For Steven & Sophia, the second family with whom Ashlee placed, having Barry & Kara as adoption relatives has been a special blessing. “As first-time parents, I love being able to check in with Kara when things come up. Did your son do this? Is this normal? Knowing there’s a biological connection between our boys is like having a magic mirror or something.”
And it can help with open adoption communication, as well. “There are some things that are easier for me to talk about with Kara, and there are other times I know Sophia is the one to call,” says Ashlee. “I love that they’re friends, and I know they both look out for me. It’s like they’re both my angels.”
In other cases, sistermoms sometimes serve a consolation prize for sharing children whose parents are unable or unwilling to keep in touch.
The birthcouple who placed Joseph, Carlos and Jaime in three different years with three different families specifically asked that the boys not go to the same homes, for reasons of their own. They likewise declined to participate in open adoptions for their own reasons, despite our best efforts to educate them to the benefits.
Yet, the agency has been successful in establishing open adoption relationships between the three sets of adoptive parents, and the adoptive moms are particularly close, maintaining their own connections with each other through social media, calls, emails and visits.
For Tammi & Joellen, being sistermoms sustained them both and gave their placed children an extra layer of support after the adoptive mother unexpectedly succumbed to cancer. The adoptive dad doesn’t always remember to send updates as regularly as his wife did, so the two birthmothers share information with each other and take turns checking in with the adoptive family, to express their love in a way that does not overwhelm them in the wake of their great loss.
Sistermoms can also play an important role in the lives of adoptees. When adoptees are struggling with their questions or feelings about their own birthmoms or adoptive mothers, having another trusted family friend who is also a birthmother or adoptive mother can mean having another valuable resource to turn to for advice. And if for any reason one mother is having a communication breakdown with the birthmother or adoptive mother, often times it’s the other sistermom who is best able step in to help, thus ensuring that all (contact) is not lost.

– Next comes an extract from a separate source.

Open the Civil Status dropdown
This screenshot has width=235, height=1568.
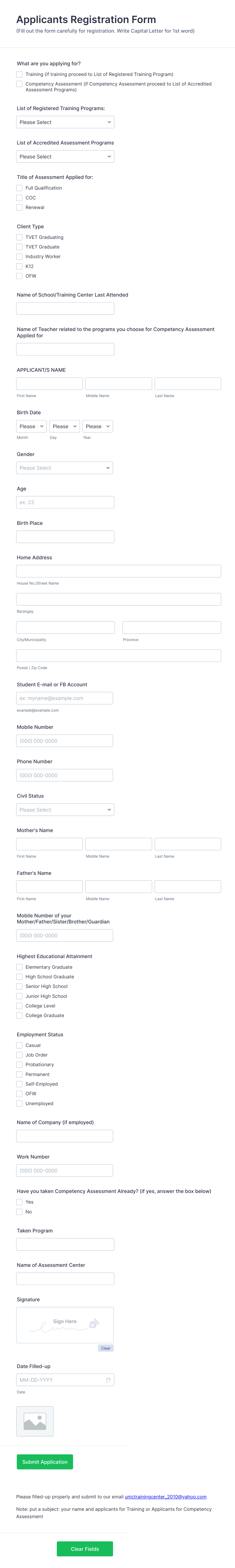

In two of Abrazo adoptions, the adoptive sistermoms whose children’s birthmother arbitrarily disappeared reached out to a biological relative of their children who adopted another birthsibling, and those three sistermoms eventually extended their sisterhood to embrace a fourth adoptive mother who had adopted another of the adoptee’s birthsiblings through Child Protective Services. Whether the adopted children’s birthmother ever opts back into their lives via open adoption or not (and we hope she will, since that door is always open.) these four adoptees will always have access to each other, thanks to the loving commitment of all their adoptive moms, who share a lifelong bond as sistermoms.
Indeed: sistermoms have an unique opportunity to enrich the open adoption experience for both the adults and the children, which has to be akin to having some kind of super power, when you think about it.
So to all the sistermoms in the Abrazo community: THANK YOU. Thank you for your love for our children and for each other. Thank you for all your extra efforts to maintain these connections.
Thank you for making open adoption even more beautiful, with everything you do. Bless our sistermoms!